At `27^(@)C`, hydrogen is leaked through a tiny hole into a vessel for `20 min`. Another unknown gas at the same temperature and pressure as that of hydrogen is leaked through the same hole for `20 min`. After the effusion of the gases, the mixture exerts a pressure of `6 atm`. The hydrogen content of the mixture is `0.7 mol`. If the volume of the container is `3 L`, what is the molecular weight of the unknown gas?

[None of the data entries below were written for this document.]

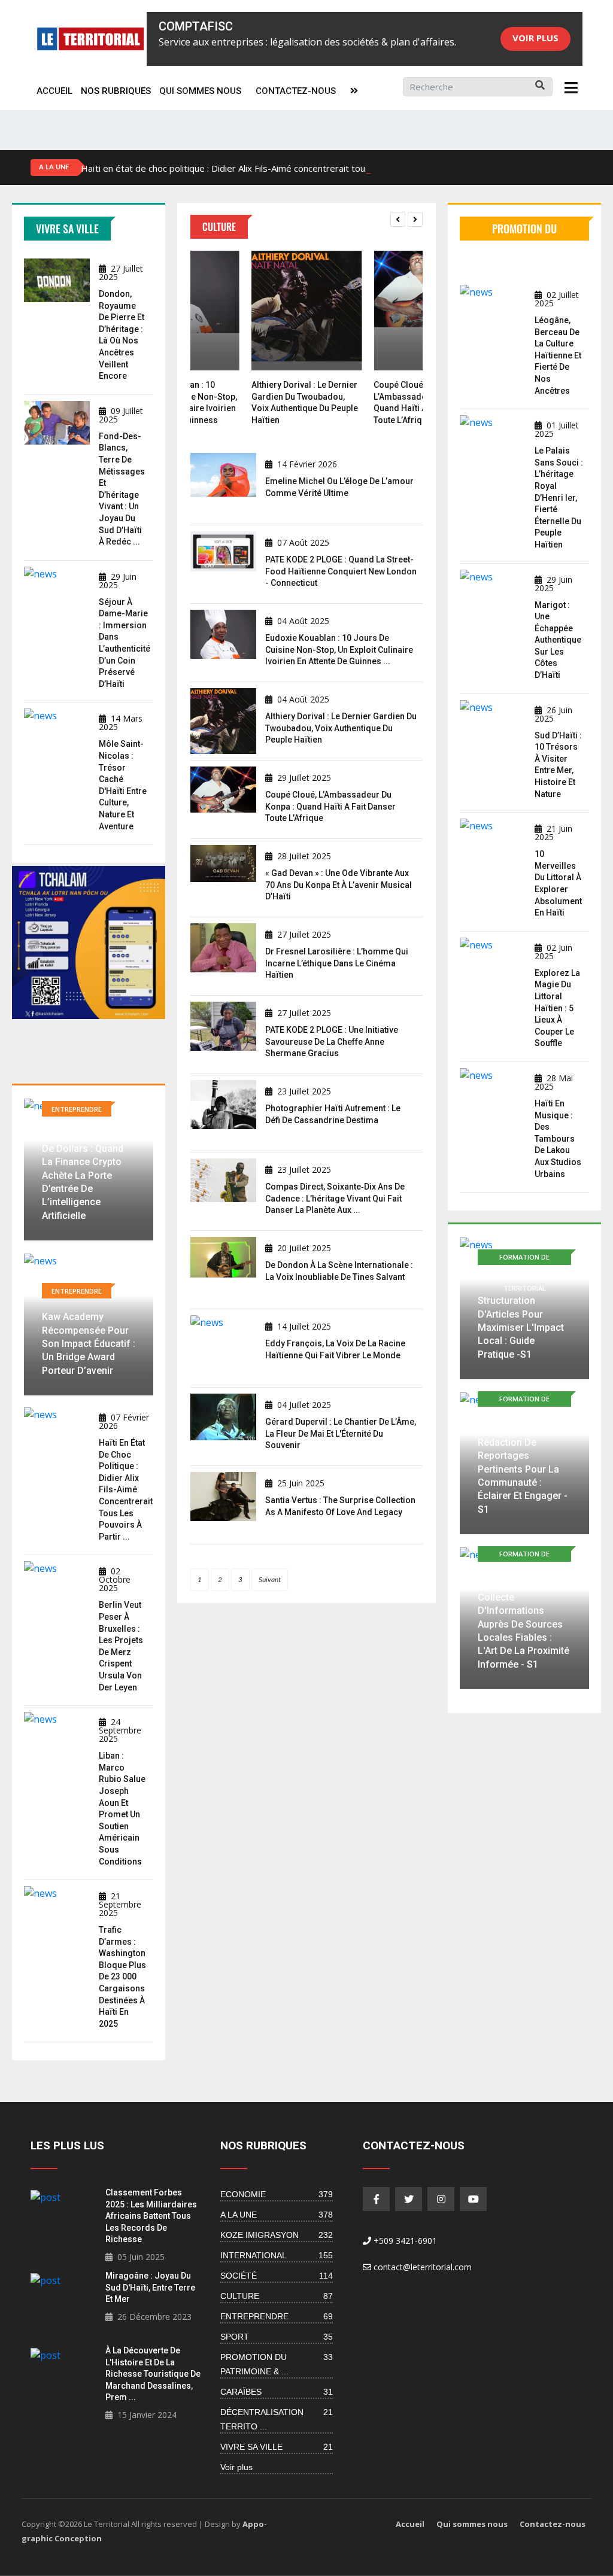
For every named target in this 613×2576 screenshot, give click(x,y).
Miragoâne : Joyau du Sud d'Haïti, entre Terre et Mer (150, 2287)
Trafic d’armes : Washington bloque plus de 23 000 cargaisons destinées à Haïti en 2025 (122, 1976)
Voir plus (535, 38)
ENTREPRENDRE (276, 2316)
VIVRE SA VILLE (276, 2447)
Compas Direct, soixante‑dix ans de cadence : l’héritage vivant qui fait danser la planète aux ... (335, 1198)
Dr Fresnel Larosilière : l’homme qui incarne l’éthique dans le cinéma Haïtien (336, 963)
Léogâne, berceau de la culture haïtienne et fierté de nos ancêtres (558, 355)
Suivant (270, 1579)
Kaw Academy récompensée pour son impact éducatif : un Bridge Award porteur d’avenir (88, 1343)
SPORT (276, 2336)
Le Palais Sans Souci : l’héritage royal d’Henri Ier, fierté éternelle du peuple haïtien (559, 497)
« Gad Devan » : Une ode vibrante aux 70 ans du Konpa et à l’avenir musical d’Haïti (338, 884)
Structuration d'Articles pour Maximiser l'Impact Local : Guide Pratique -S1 (521, 1327)
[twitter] (408, 2199)
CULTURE (276, 2296)
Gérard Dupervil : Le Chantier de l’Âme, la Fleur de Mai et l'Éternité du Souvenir (340, 1433)
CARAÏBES (276, 2391)
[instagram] (440, 2199)
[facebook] (376, 2199)
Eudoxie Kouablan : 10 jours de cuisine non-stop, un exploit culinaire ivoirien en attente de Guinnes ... (339, 649)
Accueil (54, 91)
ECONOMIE (276, 2194)
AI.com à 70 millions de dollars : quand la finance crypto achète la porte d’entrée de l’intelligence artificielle (87, 1175)
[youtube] (473, 2199)
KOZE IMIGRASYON (276, 2235)
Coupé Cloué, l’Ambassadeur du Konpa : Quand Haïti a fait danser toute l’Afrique (330, 806)
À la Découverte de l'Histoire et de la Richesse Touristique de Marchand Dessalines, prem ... (153, 2374)
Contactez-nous (296, 91)
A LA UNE (276, 2214)
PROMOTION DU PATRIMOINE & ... (276, 2364)
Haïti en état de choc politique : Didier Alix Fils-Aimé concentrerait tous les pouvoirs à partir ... (126, 1489)
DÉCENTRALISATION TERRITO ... (276, 2419)
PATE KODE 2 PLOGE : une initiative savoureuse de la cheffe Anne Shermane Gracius (331, 1041)
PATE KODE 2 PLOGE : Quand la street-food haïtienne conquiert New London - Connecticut (341, 571)
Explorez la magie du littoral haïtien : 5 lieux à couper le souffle (557, 1008)
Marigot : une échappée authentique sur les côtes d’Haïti (558, 640)
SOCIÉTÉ (276, 2275)
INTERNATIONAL (276, 2255)
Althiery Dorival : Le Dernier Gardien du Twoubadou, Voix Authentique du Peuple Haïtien (341, 727)
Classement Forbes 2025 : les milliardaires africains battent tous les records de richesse (151, 2216)
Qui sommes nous (200, 91)
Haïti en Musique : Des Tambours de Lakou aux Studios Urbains (558, 1139)
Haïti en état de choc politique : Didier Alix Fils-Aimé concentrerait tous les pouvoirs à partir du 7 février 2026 (305, 168)
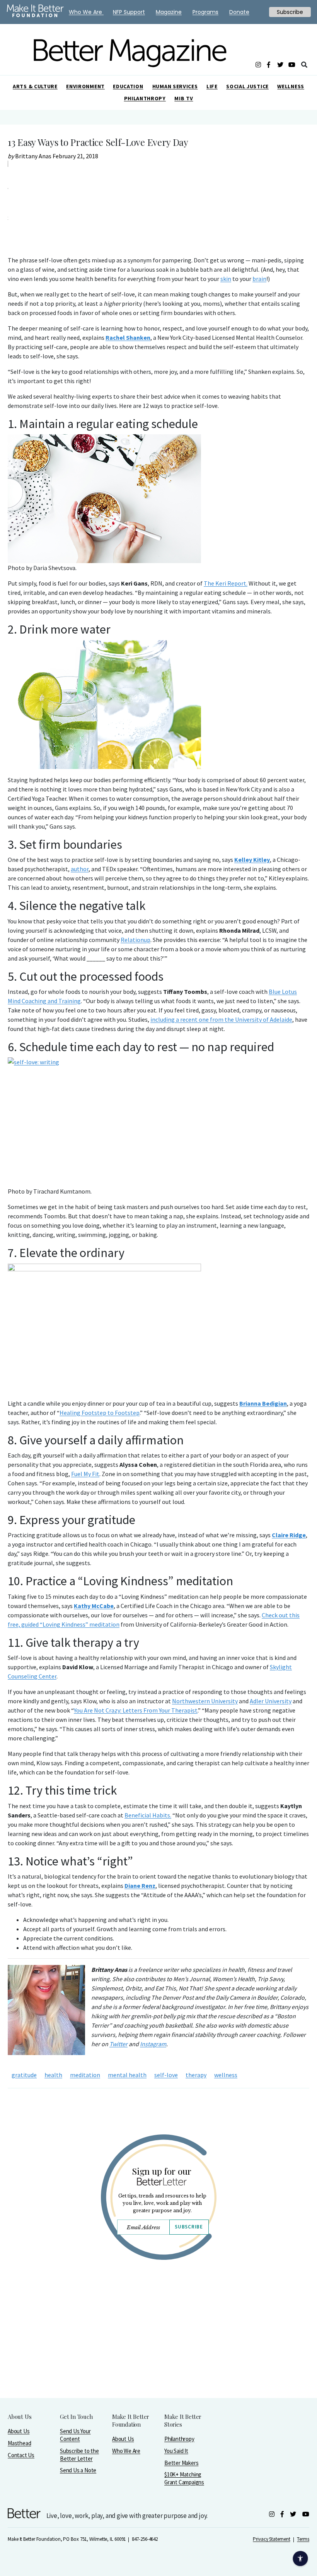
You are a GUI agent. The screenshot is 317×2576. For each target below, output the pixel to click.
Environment (85, 86)
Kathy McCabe (94, 1606)
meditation (85, 2075)
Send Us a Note (78, 2470)
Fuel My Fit (85, 1474)
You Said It (176, 2450)
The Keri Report (225, 583)
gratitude (24, 2075)
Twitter (118, 2044)
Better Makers (181, 2462)
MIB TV (183, 98)
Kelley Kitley (252, 859)
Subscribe (189, 2226)
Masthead (19, 2443)
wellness (225, 2075)
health (53, 2075)
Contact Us (21, 2455)
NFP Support (129, 12)
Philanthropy (145, 98)
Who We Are (126, 2450)
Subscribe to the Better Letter (79, 2454)
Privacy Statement (271, 2539)
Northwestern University (205, 1701)
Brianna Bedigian (263, 1403)
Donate (239, 12)
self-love (166, 2075)
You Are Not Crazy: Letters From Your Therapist (136, 1710)
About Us (18, 2431)
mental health (127, 2075)
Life (212, 86)
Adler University (270, 1701)
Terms (303, 2539)
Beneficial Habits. (147, 1815)
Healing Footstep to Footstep (100, 1412)
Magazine (169, 12)
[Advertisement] (158, 2349)
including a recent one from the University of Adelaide (221, 1019)
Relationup (135, 940)
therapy (196, 2075)
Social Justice (247, 86)
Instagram (153, 2044)
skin (225, 279)
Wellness (290, 86)
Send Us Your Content (75, 2434)
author (80, 869)
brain (259, 279)
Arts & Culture (35, 86)
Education (128, 86)
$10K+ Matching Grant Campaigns (184, 2478)
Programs (205, 12)
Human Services (175, 86)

To solve the problem step by step, we will use the ideal gas law and Graham's law of effusion. ### Step 1: Use the Ideal Gas Law The ideal gas law is given by the equation: \[ PV = nRT \] Where: - \( P \) = pressure (in atm) - \( V \) = volume (in liters) - \( n \) = number of moles - \( R \) = ideal gas constant (0.0821 L·atm/(K·mol)) - \( T \) = temperature (in Kelvin) First, convert the temperature from Celsius to Kelvin: \[ T = 27 + 273 = 300 \, K \] Now, substitute the known values into the ideal gas equation: \[ 6 \, \text{atm} \times 3 \, \text{L} = n \times 0.0821 \, \text{L·atm/(K·mol)} \times 300 \, K \] ### Step 2: Calculate Total Moles in the Mixture Rearranging the equation to solve for \( n \): \[ n = \frac{PV}{RT} = \frac{6 \times 3}{0.0821 \times 300} \] Calculating the right-hand side: \[ n = \frac{18}{24.63} \approx 0.7308 \, \text{mol} \] ### Step 3: Determine Moles of the Unknown Gas We know the number of moles of hydrogen gas is given as \( 0.7 \, \text{mol} \). To find the moles of the unknown gas, we subtract the moles of hydrogen from the total moles: \[ n_{\text{unknown}} = n_{\text{total}} - n_{\text{H}_2} = 0.7308 - 0.7 = 0.0308 \, \text{mol} \] ### Step 4: Apply Graham's Law of Effusion Graham's law states that the rates of effusion of two gases are inversely proportional to the square roots of their molar masses: \[ \frac{r_1}{r_2} = \sqrt{\frac{M_2}{M_1}} \] Where: - \( r_1 \) and \( r_2 \) are the rates of effusion of hydrogen and the unknown gas, respectively. - \( M_1 \) and \( M_2 \) are the molar masses of hydrogen and the unknown gas, respectively. Since the time of effusion is the same for both gases, we can relate the moles to the rates: \[ \frac{n_{\text{H}_2}}{n_{\text{unknown}}} = \sqrt{\frac{M_{\text{unknown}}}{M_{\text{H}_2}}} \] Substituting the known values: \[ \frac{0.7}{0.0308} = \sqrt{\frac{M_{\text{unknown}}}{2}} \] ### Step 5: Solve for the Molecular Weight of the Unknown Gas Squaring both sides: \[ \left(\frac{0.7}{0.0308}\right)^2 = \frac{M_{\text{unknown}}}{2} \] Calculating the left side: \[ \left(\frac{0.7}{0.0308}\right)^2 \approx 49.8 \] Now, rearranging to find \( M_{\text{unknown}} \): \[ M_{\text{unknown}} = 2 \times 49.8 \approx 99.6 \, \text{g/mol} \] ### Final Answer The molecular weight of the unknown gas is approximately **99.6 g/mol**.